Welke invloed hebben de jetstreams op vluchten?

Straalstromen zijn sterke westenwinden die in een smalle band in de bovenste atmosfeer van de aarde blazen op dezelfde hoogte als vliegtuigen. Ze worden gevormd door temperatuurschommelingen tussen de polen en de evenaar, en ze bestaan ​​op beide halfronden, hoewel die op het noordelijk halfrond sterker zijn. Vliegtuigen die in een jetstream naar het oosten vliegen, krijgen een krachtige boost, maar degenen die naar het westen vliegen, moeten een even krachtige tegenwind bestrijden.

Locatie en hoogte

De twee straalstromen op elk halfrond zijn het resultaat van luchtcirculatie in drie verschillende cellen op elk halfrond.

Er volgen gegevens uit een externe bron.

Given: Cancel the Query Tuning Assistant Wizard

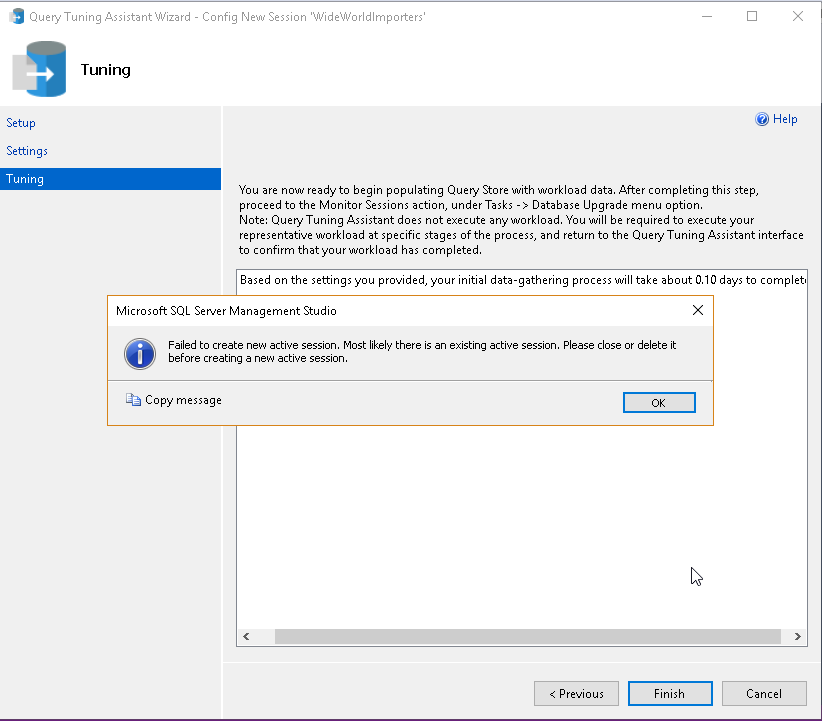Looking at the screenshot, I should (764, 694).
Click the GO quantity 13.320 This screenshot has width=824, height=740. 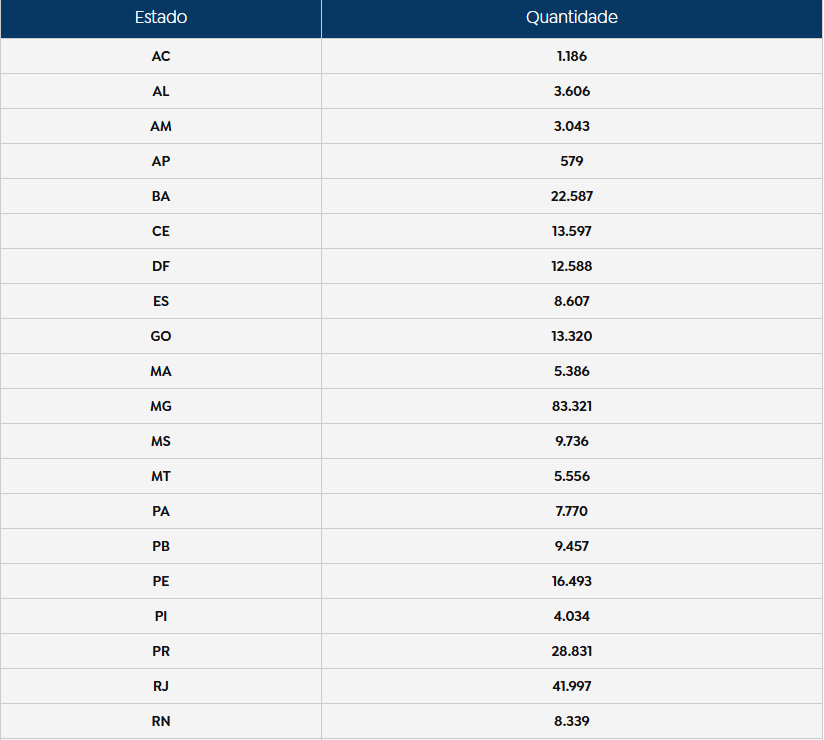(x=572, y=336)
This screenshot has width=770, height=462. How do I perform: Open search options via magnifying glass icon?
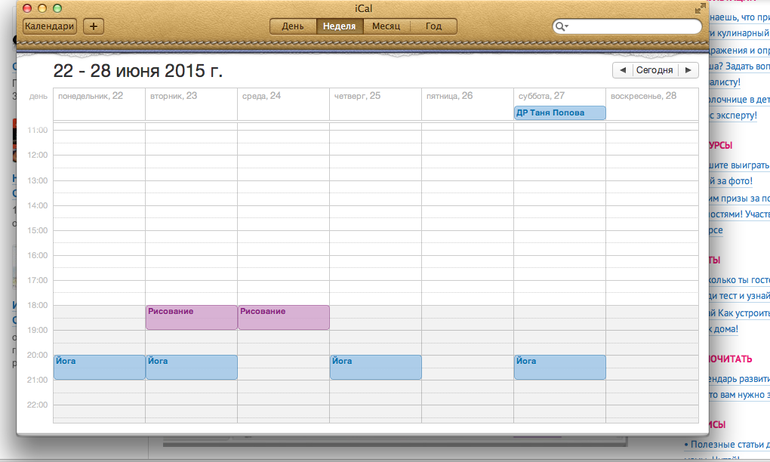click(x=562, y=27)
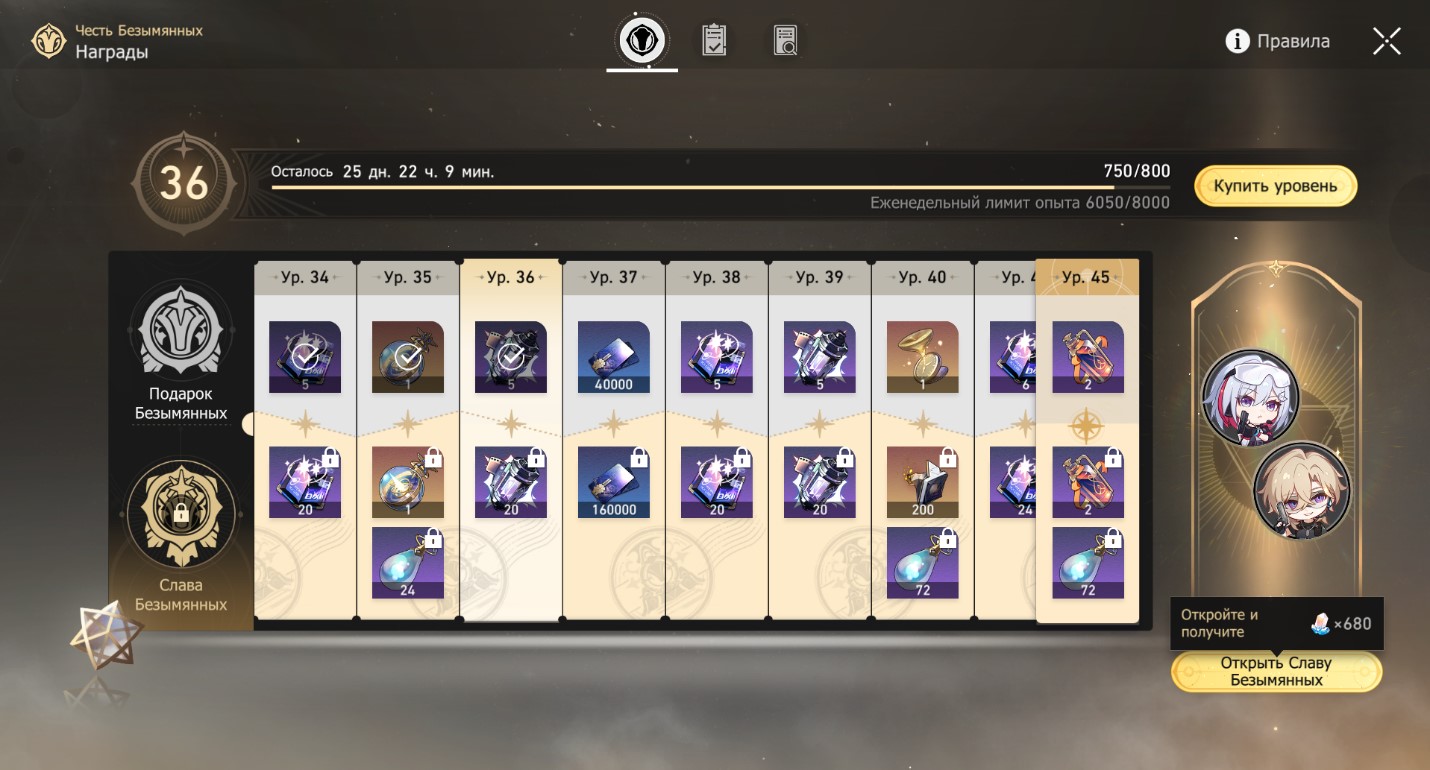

De tropische straalstroom vindt plaats op 30 graden noord/zuidbreedte, op het grensvlak van de Hadley-cel - degene die het dichtst bij de evenaar ligt - en de Ferrell-cel op de middelste breedtegraad. De polaire straalstroom, die de sterkste van de twee is, vindt plaats op 50 tot 60 graden noord/zuidbreedte, op het grensvlak van de Ferrell-cel en de polaire cel. De jetstreams blazen net onder de tropopauze, de grens tussen de troposfeer en de stratosfeer. De hoogte van de tropopauze varieert van 19.800 meter (65.000 voet) op de evenaar tot 7.000 meter (23.000 voet) boven de polen in de winter.

Kenmerken van jetstreams

Straalstromen blazen in smalle banden met een breedte van een paar honderd mijl en een dikte van minder dan 3 mijl. Ze gemiddeld 160 tot 240 kilometer per uur (100 tot 150 mijl per uur) in de zomer, en ze kunnen snelheden bereiken van 400 kilometer per uur (250 mijl per uur) in de winter. Ze zijn niet op een bepaalde breedtegraad gefixeerd; ze slingeren van noord naar zuid, afhankelijk van de tijd van het jaar en de stand van de zon. Het feit dat ze van west naar oost waaien is een gevolg van de rotatie van de aarde van west naar oost in combinatie met de noord-zuid temperatuurgradiënten.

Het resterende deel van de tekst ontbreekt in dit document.